*SOURCE PASSAGE*

%%

At work the other day when a coworker was doing impressions of every member of the team for fun, when it got to me he slowed down and said "She's perfect. Shes just quiet. She does things really well. I can't fault her" and I didn't know how to react to it. I'm obviously not a God. But that word perfect.... For some reason, it reminded me of all my struggles for the sake of looking "perfect" on the outside. And I guess even when I do struggle, people tend to minimise it because they think I'm still living a better life than this or that person they know. It's like my struggles aren't even worth it. I got fired once and my mum just said you'll find a better job than that. She didn't even asked why or how I got fired. She just expected I will sort myself out.
I don't want people to view me that way. Its the constant pressure that I have things under control that makes me worried about making mistakes. I want them to know I'm still clumsy or I make mistakes at work or that I don't have it under control. But then I constantly worry as well that if they find out I'm not perfect, what are they going to think? Am I gonna be a disappointment?

%%

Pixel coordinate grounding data
%%

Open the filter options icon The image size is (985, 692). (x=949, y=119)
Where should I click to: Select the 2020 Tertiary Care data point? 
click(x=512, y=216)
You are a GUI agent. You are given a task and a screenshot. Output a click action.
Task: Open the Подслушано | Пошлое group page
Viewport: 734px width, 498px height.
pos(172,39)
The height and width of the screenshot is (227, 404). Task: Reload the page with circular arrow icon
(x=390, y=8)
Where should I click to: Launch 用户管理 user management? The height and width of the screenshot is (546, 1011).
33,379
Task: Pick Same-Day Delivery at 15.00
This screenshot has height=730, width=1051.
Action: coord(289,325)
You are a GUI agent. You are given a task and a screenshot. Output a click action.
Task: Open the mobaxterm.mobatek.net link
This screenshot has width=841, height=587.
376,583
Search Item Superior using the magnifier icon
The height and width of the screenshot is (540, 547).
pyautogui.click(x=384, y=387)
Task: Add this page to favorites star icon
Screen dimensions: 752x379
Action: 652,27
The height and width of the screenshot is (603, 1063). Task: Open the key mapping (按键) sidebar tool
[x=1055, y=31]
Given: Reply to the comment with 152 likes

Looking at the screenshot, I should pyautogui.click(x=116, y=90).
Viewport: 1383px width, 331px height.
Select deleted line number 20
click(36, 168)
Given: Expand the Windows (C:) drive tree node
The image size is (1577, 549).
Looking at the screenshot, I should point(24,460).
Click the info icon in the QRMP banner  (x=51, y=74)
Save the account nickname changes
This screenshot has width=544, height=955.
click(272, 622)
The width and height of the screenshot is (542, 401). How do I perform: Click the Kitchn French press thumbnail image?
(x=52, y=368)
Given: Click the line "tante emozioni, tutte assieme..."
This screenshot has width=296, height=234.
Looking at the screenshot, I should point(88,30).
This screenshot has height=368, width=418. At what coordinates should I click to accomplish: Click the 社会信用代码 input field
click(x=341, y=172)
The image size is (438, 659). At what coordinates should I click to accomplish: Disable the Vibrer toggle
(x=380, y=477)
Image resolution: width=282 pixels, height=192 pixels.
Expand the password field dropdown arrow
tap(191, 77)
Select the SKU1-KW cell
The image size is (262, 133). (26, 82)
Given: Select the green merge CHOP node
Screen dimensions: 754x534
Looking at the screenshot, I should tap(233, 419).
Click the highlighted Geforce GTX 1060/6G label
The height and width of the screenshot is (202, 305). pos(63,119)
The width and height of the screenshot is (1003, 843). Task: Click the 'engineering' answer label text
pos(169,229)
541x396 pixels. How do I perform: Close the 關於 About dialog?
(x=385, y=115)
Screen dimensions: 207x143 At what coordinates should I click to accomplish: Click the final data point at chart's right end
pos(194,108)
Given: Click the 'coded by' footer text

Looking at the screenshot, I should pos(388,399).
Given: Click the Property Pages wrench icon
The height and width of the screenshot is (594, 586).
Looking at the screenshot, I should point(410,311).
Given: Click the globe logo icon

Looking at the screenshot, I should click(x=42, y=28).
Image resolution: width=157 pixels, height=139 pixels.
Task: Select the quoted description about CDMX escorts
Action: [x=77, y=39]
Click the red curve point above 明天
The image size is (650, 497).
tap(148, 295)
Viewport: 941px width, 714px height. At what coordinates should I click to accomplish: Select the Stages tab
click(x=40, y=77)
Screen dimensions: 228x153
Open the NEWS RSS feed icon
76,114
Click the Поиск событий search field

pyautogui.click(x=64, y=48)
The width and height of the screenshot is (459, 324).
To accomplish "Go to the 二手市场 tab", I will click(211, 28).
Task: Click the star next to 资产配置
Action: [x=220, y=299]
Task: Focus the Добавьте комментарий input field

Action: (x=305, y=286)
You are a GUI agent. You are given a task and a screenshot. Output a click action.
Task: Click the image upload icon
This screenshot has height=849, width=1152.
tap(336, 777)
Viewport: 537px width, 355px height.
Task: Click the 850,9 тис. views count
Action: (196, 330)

%%

*SET OF TASKS*
#1 In the passage about being called perfect, what did the writer's mum say after the writer got fired?
#2 Please continue the passage about being called perfect, starting after its last sentence.

*WRITTEN ANSWERS*
#1 She said the writer would find a better job than that.

#2
I've got one friend who knows about my struggles and the things I don't get in life and she's my true friend because she's seen the bad, the ugly and we're still friends. But I have a hard time opening up to others about myself because I don't want to disappoint them. I don't even know what to like about me if not my achievements.
Anyone living in this constant cycle? It gets tiring sometimes.... More mentally and emotionally than anythingelse.